▶ Assignment
Repeat the lines of the data exactly, from the first one through the one that contains "Уберите смартфон из".

**** Exercise material

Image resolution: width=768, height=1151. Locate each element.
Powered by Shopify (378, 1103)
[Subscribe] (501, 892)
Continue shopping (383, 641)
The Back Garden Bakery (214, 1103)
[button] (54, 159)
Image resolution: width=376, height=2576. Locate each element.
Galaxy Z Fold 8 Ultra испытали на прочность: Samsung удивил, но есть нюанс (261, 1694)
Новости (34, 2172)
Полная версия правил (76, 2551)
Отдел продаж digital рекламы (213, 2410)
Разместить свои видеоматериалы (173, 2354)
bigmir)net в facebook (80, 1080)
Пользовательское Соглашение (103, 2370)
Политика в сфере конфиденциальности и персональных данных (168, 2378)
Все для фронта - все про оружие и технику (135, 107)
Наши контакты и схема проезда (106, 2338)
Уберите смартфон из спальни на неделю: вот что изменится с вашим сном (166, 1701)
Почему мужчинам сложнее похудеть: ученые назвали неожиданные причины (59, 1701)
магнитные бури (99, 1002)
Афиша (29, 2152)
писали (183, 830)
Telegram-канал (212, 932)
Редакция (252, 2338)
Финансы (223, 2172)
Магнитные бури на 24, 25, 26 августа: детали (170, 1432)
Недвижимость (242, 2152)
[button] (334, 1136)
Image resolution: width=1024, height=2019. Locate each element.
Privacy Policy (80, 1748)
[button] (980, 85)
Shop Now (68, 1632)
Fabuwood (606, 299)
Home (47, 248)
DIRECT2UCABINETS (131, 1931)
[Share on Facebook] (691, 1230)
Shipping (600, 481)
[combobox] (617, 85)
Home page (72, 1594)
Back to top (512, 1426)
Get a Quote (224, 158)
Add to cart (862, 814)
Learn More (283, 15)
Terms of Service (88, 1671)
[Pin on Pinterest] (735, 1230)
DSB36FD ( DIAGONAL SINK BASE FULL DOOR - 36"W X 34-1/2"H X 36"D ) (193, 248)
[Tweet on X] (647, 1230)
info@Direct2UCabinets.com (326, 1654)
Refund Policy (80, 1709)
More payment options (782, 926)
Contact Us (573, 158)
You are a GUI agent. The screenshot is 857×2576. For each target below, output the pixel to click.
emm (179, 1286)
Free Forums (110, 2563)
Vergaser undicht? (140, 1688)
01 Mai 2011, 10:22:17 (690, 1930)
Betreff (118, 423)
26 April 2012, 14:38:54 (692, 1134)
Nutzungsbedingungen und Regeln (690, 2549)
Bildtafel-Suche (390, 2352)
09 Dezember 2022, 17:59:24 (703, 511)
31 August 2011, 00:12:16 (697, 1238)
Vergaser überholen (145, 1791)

********

▶ Written solution
Image resolution: width=768, height=1151. Locate each element.
Powered by Shopify (378, 1103)
[Subscribe] (501, 892)
Continue shopping (383, 641)
The Back Garden Bakery (214, 1103)
[button] (54, 159)
Image resolution: width=376, height=2576. Locate each element.
Galaxy Z Fold 8 Ultra испытали на прочность: Samsung удивил, но есть нюанс (261, 1694)
Новости (34, 2172)
Полная версия правил (76, 2551)
Отдел продаж digital рекламы (213, 2410)
Разместить свои видеоматериалы (173, 2354)
bigmir)net в facebook (80, 1080)
Пользовательское Соглашение (103, 2370)
Политика в сфере конфиденциальности и персональных данных (168, 2378)
Все для фронта - все про оружие и технику (135, 107)
Наши контакты и схема проезда (106, 2338)
Уберите смартфон из спальни на неделю: вот что изменится с вашим сном (166, 1701)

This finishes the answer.